Ray Tracer - Reflection and Refraction
https://gundralaa.github.io/2023/03/23/cs184-ray-reflect.html
CS184 Project 3-2
Abhinav Gundrala
Overview
The extension to the ray tracer project introduced new more complicated material-ray interactions. Previously, rays were traced in random directions from the hit point due to the uniform property of diffuse material. With materials such as perfect reflectors or refracting material however, rays are forced into a specific direction. Microfacet material represents complex material qualities that are characterized using the parameters alpha, eta and k. These parameters describe model surfaces as collections of tiny microfacets that are mirrors with properties to either reflect or refract light. All methods here describe operations performed on rays that intersect with these materials to generate incoming rays for radiance estimation.
Mirrors and Glass
Part 1
The scene below has two spheres. The back sphere is a reflective sphere using perfect reflection and the sphere in front has a glass material. The glass material implements both refractive and reflective qualities. Images were rendered with 256 samples per pixel and 4 samples per light.
Max Ray Depth 0
Max Ray Depth 1
Max Ray Depth 2
Max Ray Depth 3
Max Ray Depth 4
Max Ray Depth 5
Max Ray Depth 100
Starting with the 0 depth image, only direct lighting from light sources is displayed. These rays are directly from light to camera position. In the m=0 image we only see the cornell box light.
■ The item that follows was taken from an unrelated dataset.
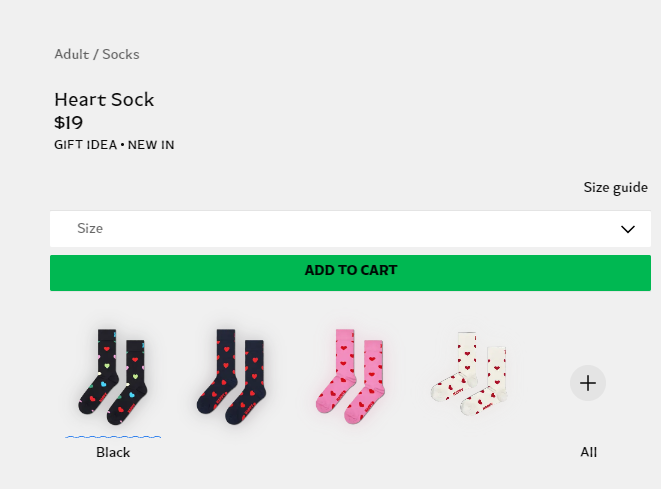
Task: Open the Size guide link
Action: pos(615,188)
- m=1; 1 bounce lighting is accounted for which only includes rays that are traced from a light source to an object directly to a camera pixel. Both spheres are still not visible fully since only the specular reflective regions of the spheres trace rays directly from the light sources to the camera.
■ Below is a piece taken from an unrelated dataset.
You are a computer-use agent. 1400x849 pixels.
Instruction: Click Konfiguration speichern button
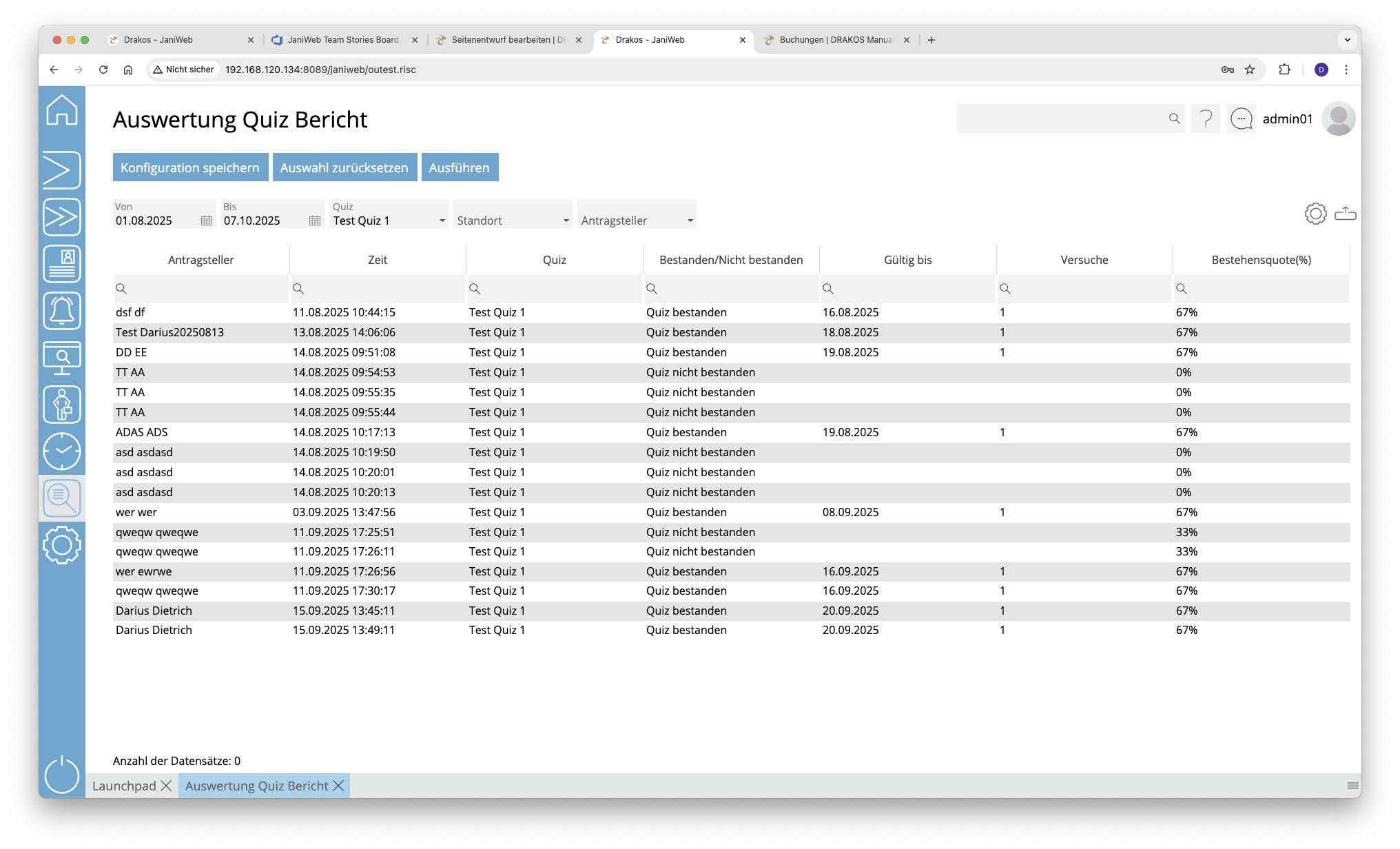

- m=2; Light can now bounce once which allows for the reflective material to be visible. All outgoing rays are traced with exactly one incoming radiance ray off the reflective surface. This extra bounce allows the one bounce estimation of other areas in the scene to trace back on to the reflective surface.
- m=3; the refractive surface is finally visible. this is due to the fact that a ray that passes through the glass sphere as is refracted must bounce once on entry and once on exit. With m=2 the exit bounce would be the last bounce and the radiance traced along the ray would be zero or black since there is no direct lighting estimation. With an extra bounce, the exit ray can intersect an area in the scene and use the radiance estimation at that point.
- m=4; the last noticeable major multibounce effect occurs here, where there is a specular mark on the wall due to refraction from the area light through the sphere reflecting off the wall.
- m=5; the image gets brighter and more light is refected off of the ceiling and wall in areas around the glass sphere and the area light.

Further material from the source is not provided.